Notes from a Small Island, by Bill Bryson (@McClellandBooks) #seenreadingTO
Sunday, April 10, 2011 at 9:00AM Southbound, Greenwood and Dundas
Caucasian female, early 60s, with short grey hair, wearing red-framed glasses, long black trench coat and green and red silk scarf.
Notes from a Small Island, Bill Bryson (McClelland & Stewart)
Page 72:
Knowing already of the town's carefully nurtured reputation for gentility, I moved there in 1977 with the idea that this was going to be a kind of English answer to Bad Ems or Baden-Baden - manicured parks, Palm Courts with Orchestras, swank hotels where men in white gloves kept the brass gleaming, bosomy ladies in mink coats walking those little dogs you ache to kick (not out of cruelty, you understand, but from a slmple, honest desire to see how far you can make them fly). Sadly, I have to report that almost none of this awaited me.

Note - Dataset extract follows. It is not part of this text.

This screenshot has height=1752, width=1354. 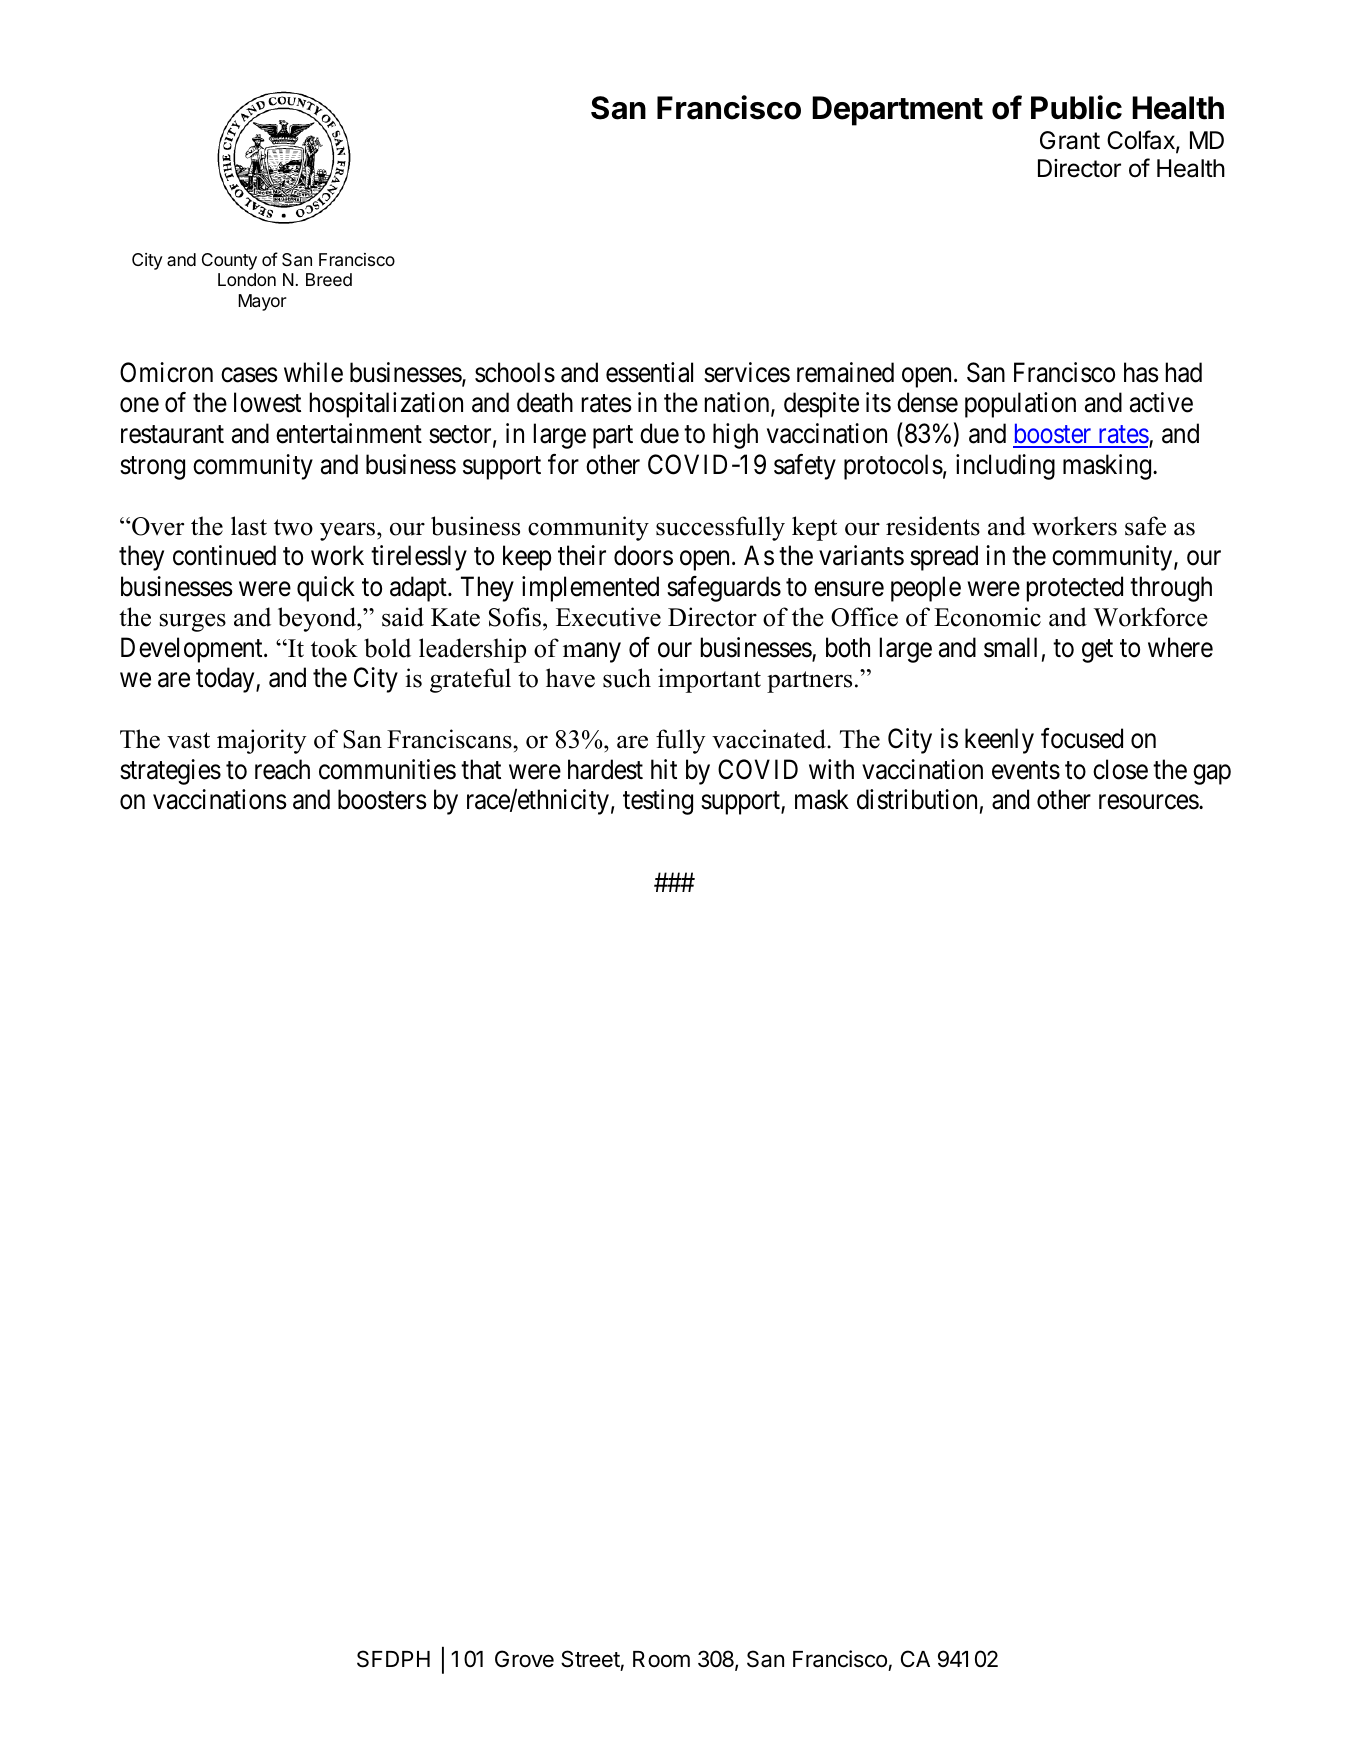 I want to click on County, so click(x=229, y=261).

She was at the age now of the mother of that author, the one who wrote a family column on raising a son as a single mother, trying to date while starting a new novel and the recent addition of her mother living steps away in the converted garage. It had been her study for years, but now it housed the woman the author described "as alien to me as if she'd fallen from the stars, beyond the stars, far beyond the stars where it's common sense to wear a cable-knit sweater on a summer day, and, judge me if you will, all I could imagine in that moment was her head facedown in the sand, my hand holding her in place, catching just a few solitary moments of sunshine against my bare shoulders." At the time, it had horrified the woman. She'd always been coldblooded and dreaded the day her own child might resent her for needing to layer. But there was something to be said about these small dogs, their neighbour's in particular, no bigger than the base of a compost bin.